January and February are the quietest months of the year. The hustle and bustle of the holidays are muted until next year. Snow, sleet, and low temperatures encourage many gardeners to burrow into the warmth of home. During these gray months, the most satisfying entertainment for this bored gardener is reading novels, biographies, and gardening books.
One such book, Emily Dickinson’s Gardening Life by Marta McDowell (Timber Press, 2019), fulfills two of my reading preferences. This volume is a combination of Dickinson’s biography and descriptions of eighteenth-century gardening. McDowell’s writing is influenced by her career as a landscape designer. Her special writing interest in “authors and their gardens” has resulted in books on Laura Ingalls Wilder, Beatrix Potter, and American presidents.
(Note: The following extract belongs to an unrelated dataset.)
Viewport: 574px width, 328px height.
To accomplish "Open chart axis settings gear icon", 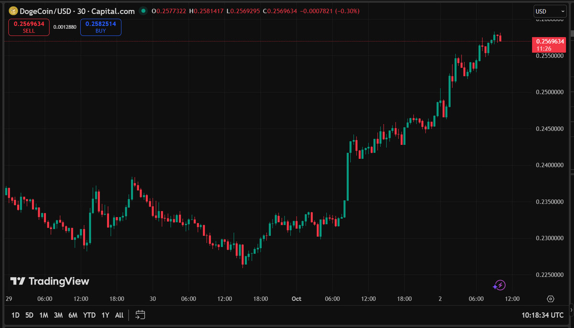I will (x=551, y=299).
The importance of plants to Dickinson’s writing is captured by a garden tour through the seasons of her life. The verses that contain plant names follow information about the various perennials, trees, annuals, and bulbs to which the poems allude. Sketches and photographs illustrate the Dickinson estate, family, friends, and the gardens’ heirloom plants. Each plant included in her herbarium and those grown in the garden is also listed in the “Emily Dickinson’s Plants” section.
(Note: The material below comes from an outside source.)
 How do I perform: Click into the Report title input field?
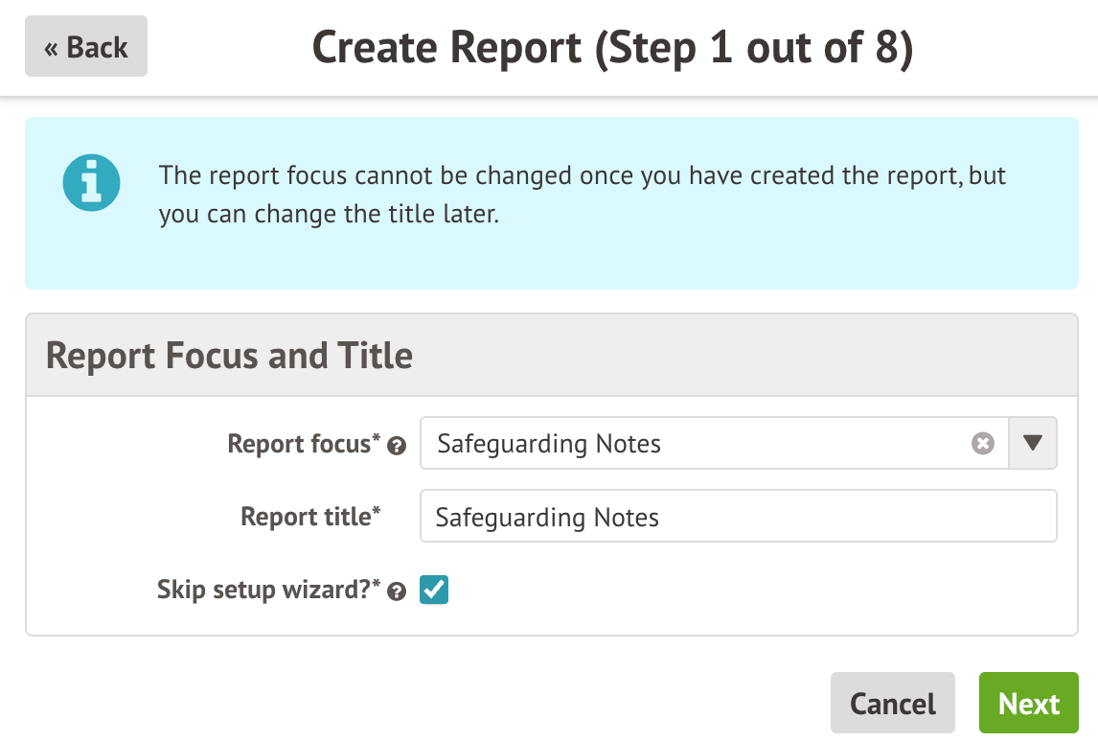point(738,517)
Details of Dickinson’s life are intertwined from birth to death in the same time frames as the various plantings by season described by McDowell. The poetess progresses in spring from a solitary child roaming the countryside with a huge dog to a student at Mount Holyoke College.
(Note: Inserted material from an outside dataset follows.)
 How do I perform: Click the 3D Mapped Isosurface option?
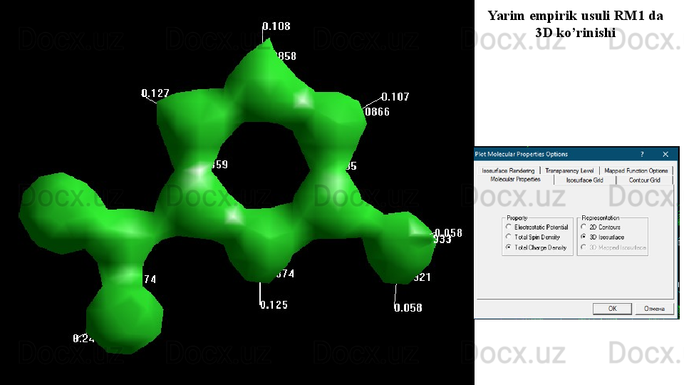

In summer, she becomes an adult who writes numerous friends lyrical letters and brief poems. During this time her father purchased a house, The Homestead. This home included the garden and conservatory whose plants filled Dickinson’s time and poems. Her brother, Austin, was given a mansion next door. The entire family who influenced Emily’s life was within her sight from her bedroom window.
When Emily was in her forties, she began confining herself to her home and to her family. She was described by visitors as one who sat out of sight on the stairs during social functions. Though unseen, she occasionally sent notes and flowers to those who had come as guests.
The winter of her life was chilled with deaths. A beloved nephew and her parents preceded Emily’s own demise in1886 at age 56. Dickinson had instructed that after her death, all her papers be burnt. Her sister, Vinnie, discovered the numerous now-familiar poems in a chest while attempting to fulfill the request. Vinnie could not ignite the sheets and booklets of poems secretly written by Emily.
Eventually, the poetry was given to Mabel Loomis Todd, her brother’s mistress, to ready it for publication. She typed and edited the poems before locating a publisher in 1890 for a book of 125 poems. The volume sold out on its first day for sale.
Dickinson quickly became, and continues to be, a famous poetess of American literature whose life, plants, and poems this book beautifully relates.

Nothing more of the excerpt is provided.